Could you rewrite the lines below, changing every "Instruction" to "Goal" and leaving everything else as it is?
::::::::
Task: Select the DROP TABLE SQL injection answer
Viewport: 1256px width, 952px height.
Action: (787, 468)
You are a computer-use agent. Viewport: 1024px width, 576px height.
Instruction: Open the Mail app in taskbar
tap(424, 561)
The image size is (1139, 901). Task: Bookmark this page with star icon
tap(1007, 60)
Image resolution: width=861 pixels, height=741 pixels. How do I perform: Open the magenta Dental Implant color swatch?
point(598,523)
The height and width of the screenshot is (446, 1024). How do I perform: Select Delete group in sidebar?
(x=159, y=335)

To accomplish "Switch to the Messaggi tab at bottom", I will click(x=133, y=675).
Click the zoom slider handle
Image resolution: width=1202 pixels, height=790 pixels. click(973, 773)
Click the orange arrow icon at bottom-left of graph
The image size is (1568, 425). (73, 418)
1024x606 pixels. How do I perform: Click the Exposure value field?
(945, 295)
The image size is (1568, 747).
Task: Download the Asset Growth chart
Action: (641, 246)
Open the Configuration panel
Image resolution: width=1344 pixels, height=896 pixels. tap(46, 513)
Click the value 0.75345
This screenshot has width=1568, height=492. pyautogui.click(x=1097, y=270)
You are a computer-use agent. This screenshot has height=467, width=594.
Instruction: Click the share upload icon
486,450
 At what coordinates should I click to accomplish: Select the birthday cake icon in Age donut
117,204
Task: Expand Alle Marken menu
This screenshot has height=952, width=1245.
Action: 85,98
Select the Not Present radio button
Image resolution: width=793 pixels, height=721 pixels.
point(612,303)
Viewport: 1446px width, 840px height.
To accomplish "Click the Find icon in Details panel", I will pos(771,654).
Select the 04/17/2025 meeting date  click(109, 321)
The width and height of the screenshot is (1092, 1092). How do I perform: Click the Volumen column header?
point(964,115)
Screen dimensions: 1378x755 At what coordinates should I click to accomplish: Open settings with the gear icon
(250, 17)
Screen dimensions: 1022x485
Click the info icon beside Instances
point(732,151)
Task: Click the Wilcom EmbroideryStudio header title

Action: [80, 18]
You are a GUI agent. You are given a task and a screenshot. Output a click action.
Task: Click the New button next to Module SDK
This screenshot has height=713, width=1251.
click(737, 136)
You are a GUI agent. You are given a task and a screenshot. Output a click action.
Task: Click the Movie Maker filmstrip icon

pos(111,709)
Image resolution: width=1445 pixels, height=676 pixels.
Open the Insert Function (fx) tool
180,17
::::::::
SOLUTION TO THIS EXERCISE>
Task: Select the DROP TABLE SQL injection answer
Viewport: 1256px width, 952px height.
Action: (787, 468)
You are a computer-use agent. Viewport: 1024px width, 576px height.
Goal: Open the Mail app in taskbar
tap(424, 561)
The image size is (1139, 901). Task: Bookmark this page with star icon
tap(1007, 60)
Image resolution: width=861 pixels, height=741 pixels. How do I perform: Open the magenta Dental Implant color swatch?
point(598,523)
The height and width of the screenshot is (446, 1024). How do I perform: Select Delete group in sidebar?
(x=159, y=335)

To accomplish "Switch to the Messaggi tab at bottom", I will click(x=133, y=675).
Click the zoom slider handle
Image resolution: width=1202 pixels, height=790 pixels. click(973, 773)
Click the orange arrow icon at bottom-left of graph
The image size is (1568, 425). (73, 418)
1024x606 pixels. How do I perform: Click the Exposure value field?
(945, 295)
The image size is (1568, 747).
Task: Download the Asset Growth chart
Action: (641, 246)
Open the Configuration panel
Image resolution: width=1344 pixels, height=896 pixels. tap(46, 513)
Click the value 0.75345
This screenshot has width=1568, height=492. pyautogui.click(x=1097, y=270)
You are a computer-use agent. This screenshot has height=467, width=594.
Goal: Click the share upload icon
486,450
 At what coordinates should I click to accomplish: Select the birthday cake icon in Age donut
117,204
Task: Expand Alle Marken menu
This screenshot has height=952, width=1245.
Action: 85,98
Select the Not Present radio button
Image resolution: width=793 pixels, height=721 pixels.
point(612,303)
Viewport: 1446px width, 840px height.
To accomplish "Click the Find icon in Details panel", I will pos(771,654).
Select the 04/17/2025 meeting date  click(109, 321)
The width and height of the screenshot is (1092, 1092). How do I perform: Click the Volumen column header?
point(964,115)
Screen dimensions: 1378x755 At what coordinates should I click to accomplish: Open settings with the gear icon
(250, 17)
Screen dimensions: 1022x485
Click the info icon beside Instances
point(732,151)
Task: Click the Wilcom EmbroideryStudio header title

Action: [80, 18]
You are a GUI agent. You are given a task and a screenshot. Output a click action.
Task: Click the New button next to Module SDK
This screenshot has height=713, width=1251.
click(737, 136)
You are a GUI agent. You are given a task and a screenshot. Output a click action.
Task: Click the Movie Maker filmstrip icon

pos(111,709)
Image resolution: width=1445 pixels, height=676 pixels.
Open the Insert Function (fx) tool
180,17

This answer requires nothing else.